Task objective » In the presentation list below, what tool does the method proposed in the ICSCA 2021 paper use to check whether a theorem is valid?

Invited Lecture, Oral Presentation, Poster Presentation

  1. SMT-Based Theorem Verification for Testing-Based Formal Verification, Kenta Sugai, Hiroshi Hosobe, Shaoying Liu, 2021 10th International Conference on Software and Computer Applications (ICSCA 2021), 2021/02/23, Without Invitation, English, ICSCA 2021 Organization Committee, Kuala Lumpur, Malaysia, Testing-based formal verification with symbolic execution (TBFV-SE) checks whether programs correctly implement their formal specification. Given a formal specification and a program, it first derives a theorem expressing the correctness property of the executed program paths and then formally verify the validity of the theorem. However, such theorems still need to be verified manually due to the lack of a tool support for dealing with expressions involved. In this paper, we propose a method for automatically verifying theorems for TBFV-SE. This method uses an SMT solver to check whether a theorem is valid. For this purpose, the method converts the conditions in the theorems written in the SOFL specification language into appropriate constraints that are supported by the SMT solver. We present a tool to support the method, and present two case studies to demonstrate how the tool works in the context of Java programs and SOFL specifications.
  2. Testing-Based Formal Verification for Software Quality Assurance and Cost Reduction, Shaoying Liu, 2020/07/11, With Invitation, English, Testing and formal verification are two important means for software verification and validation, but they suffer from critical challenges. Testing shows the presence of bugs but never their absence. Formal verification can show the correctness for programs but not for incorrect programs. Unfortunately, the very reality in software development is that a newly developed system always contains bugs and cannot be correct in the beginning. How to formally prove the correctness of programs in a cost-effective manner is still a challenge. In this talk, after briefly discussing the characteristics and challenges of current verification and validation approaches, a new approach, known as testing-based formal verification (TBFV), will be introduced. TBFV results from an appropriate integration of formal specification-based testing and Hoare logic for proving program correctness. It is a rigorous gray-box testing approach that takes both the specification and the program structure into account. The most important benefit of TBFV is that it can be applied automatically to ensure the correctness or high reliability of programs.

Given material »
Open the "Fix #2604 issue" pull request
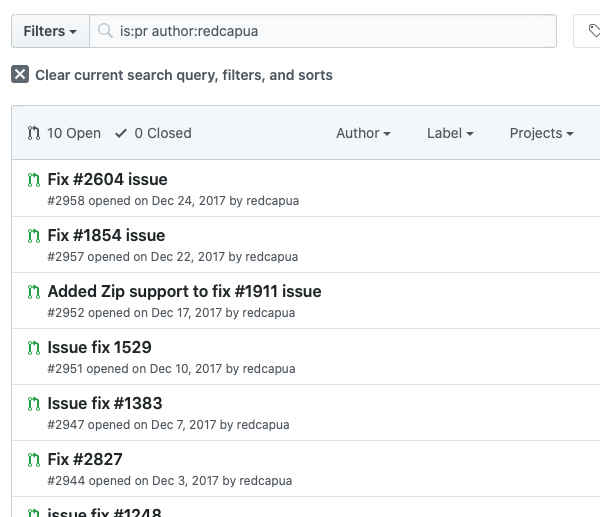 click(x=107, y=180)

Correct answer » An SMT solver.